32. À mon sens, bien que plusieurs éléments de l’espèce puissent effectivement faire sourciller, la recevabilité du renvoi préjudiciel n’en est pas un.
33. Il est de jurisprudence constante que les questions relatives à l’interprétation du droit de l’Union posées par le juge national bénéficient d’une présomption de pertinence ( 10 ). Il n’appartient pas à la Cour, dans le cadre du système de coopération judiciaire établi à l’article 267 TFUE, de vérifier ou de remettre en cause l’exactitude de l’interprétation du droit national faite par le juge national, cette interprétation relevant de la compétence exclusive de ce dernier ( 11 ).
34. En réponse à une question écrite posée par la Cour, le gouvernement roumain a confirmé que l’arrêt no 45/2016 a été prononcé le 12 décembre 2016 et rendu public le même jour. Il a aussi confirmé que, bien que l’arrêt no 45/2016 ne fût pas formellement contraignant pour la juridiction de renvoi lorsqu’elle a rendu son arrêt du 16 janvier 2017, cette juridiction, comme toute autre juridiction roumaine, avait déjà connaissance de l’existence et du contenu de cet arrêt.
35. L’histoire complexe de l’article 21, paragraphe 2, de la loi no 554/2004 est résumée ci-dessus ( 12 ). Cette disposition a d’abord été mise au monde par le législateur en 2004, puis déclarée partiellement inconstitutionnelle en 2010 et, de ce fait, mise à mort par le législateur en 2011. Elle a par la suite été en partie ranimée en 2012 par une autre décision de la Curtea Constituțională (Cour constitutionnelle), laquelle ne semble toutefois pas avoir fixé les délais applicables, que l’ICCJ a dû
établir par décision d’interprétation. Sur cette base, il semble que, entre la seconde annulation par la Curtea Constituțională (Cour constitutionnelle) avec effet au 29 janvier 2013 et le prononcé de l’arrêt no 45/2016 de l’ICCJ le 12 décembre 2016, les juridictions roumaines ont été confrontées à une situation dans laquelle il n’existait pas de délai (clair) pour introduire une demande de révision, voire aucun délai à cette fin.
36. Autant que je le comprenne, comme le gouvernement roumain l’a observé, des « interprétations divergentes » ont vu le jour dans la pratique des juridictions roumaines durant cette période. Dans ce contexte, il est parfaitement compréhensible qu’une juridiction suprême nationale tâche d’unifier ces interprétations divergentes.

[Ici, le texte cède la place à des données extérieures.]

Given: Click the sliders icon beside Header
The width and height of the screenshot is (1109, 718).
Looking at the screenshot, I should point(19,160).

37. Cependant, ce qui est peut-être légèrement plus discutable, c’est la manière dont un tel délai, qui, en pratique, limite le droit de certaines parties d’accéder à un tribunal, voire les en prive, a été établi au niveau national. Les limitations des droits fondamentaux et, de même, les conditions d’accès à un tribunal doivent, entre autres exigences, être prévues par la loi. Cette exigence comprend certaines normes de qualité d’une telle loi, y compris son accessibilité aux personnes concernées
ainsi que sa formulation suffisamment précise et prévisible ( 13 ). Bien que ces normes diffèrent, par exemple, des critères applicables à la détention de ressortissants étrangers en vue de leur remise à un autre État membre, laquelle équivaut en substance à une privation de liberté, et qui peuvent donc être fixés uniquement dans une disposition contraignante de portée générale (dans la législation écrite, et non dans la jurisprudence) ( 14 ), il est effectivement permis de se demander dans
quelle mesure l’histoire de revenant de l’article 21, paragraphe 2, de la loi no 554/2004 satisferait à ces conditions, en particulier celles relatives à la prévisibilité.

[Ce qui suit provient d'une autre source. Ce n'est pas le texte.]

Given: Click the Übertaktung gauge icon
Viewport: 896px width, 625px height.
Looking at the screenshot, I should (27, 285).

38. Toutefois, tel n’est pas l’objet de la présente affaire, du moins pas directement. Le fait qu’une juridiction a appliqué un délai qui n’était formellement pas encore applicable lorsqu’elle a rendu sa décision a certes un « parfum de rétroactivité ». Néanmoins, il semblerait que, devant les « interprétations divergentes » à l’œuvre au niveau national, cette juridiction aurait en tous les cas joui d’une marge d’appréciation quant au délai devant être appliqué. Je ne vois donc pas en quoi, dans une
telle situation, on pourrait reprocher à une juridiction nationale d’avoir décidé de tenir compte d’un délai fixé par la décision d’une juridiction supérieure (adoptée précisément afin d’uniformiser cette situation), même à un moment où l’application de ce délai n’était pas encore formellement obligatoire pour cette juridiction, mais allait bientôt le devenir.

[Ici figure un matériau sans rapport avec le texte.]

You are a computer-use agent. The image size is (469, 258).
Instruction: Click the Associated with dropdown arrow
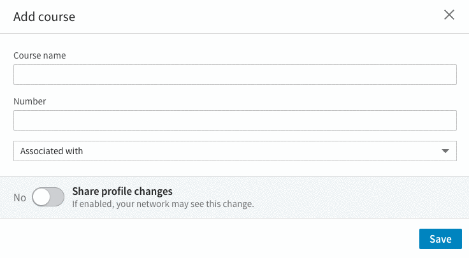tap(445, 151)
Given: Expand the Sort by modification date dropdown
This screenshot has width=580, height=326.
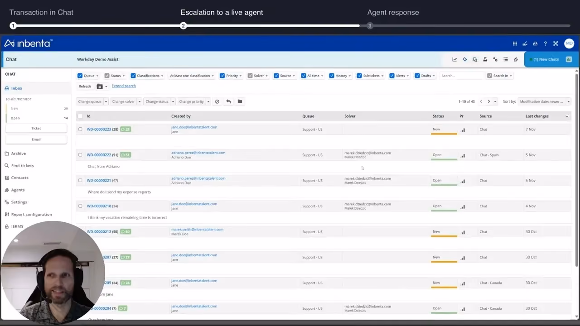Looking at the screenshot, I should pyautogui.click(x=544, y=101).
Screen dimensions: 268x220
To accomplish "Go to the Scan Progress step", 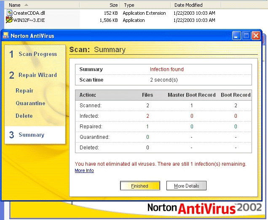I will (x=37, y=54).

39. Par conséquent, eu égard aux considérations qui précèdent, mais compte tenu également de la pertinence que la question continue de revêtir durablement pour la juridiction de renvoi ( 15 ), j’estime qu’il n’y a aucune raison de douter de la recevabilité du présent renvoi préjudiciel.
B. Remarques liminaires
40. Deux remarques liminaires s’imposent concernant, en premier lieu, les dispositions du droit de l’Union pertinentes pour statuer en l’espèce et, en second lieu, la relation entre la présente affaire et celle qui a donné lieu à l’arrêt Târşia ( 16 ).
41. En premier lieu, dans sa question, la juridiction de renvoi mentionne un certain nombre de dispositions et de principes du droit de l’Union : l’article 4, paragraphe 3, TUE (le principe de coopération loyale), les articles 17, 20, 21 et 47 de la Charte, l’article 110 TFUE, le principe de sécurité juridique ainsi que les principes d’équivalence et d’effectivité qui découlent du principe d’autonomie procédurale.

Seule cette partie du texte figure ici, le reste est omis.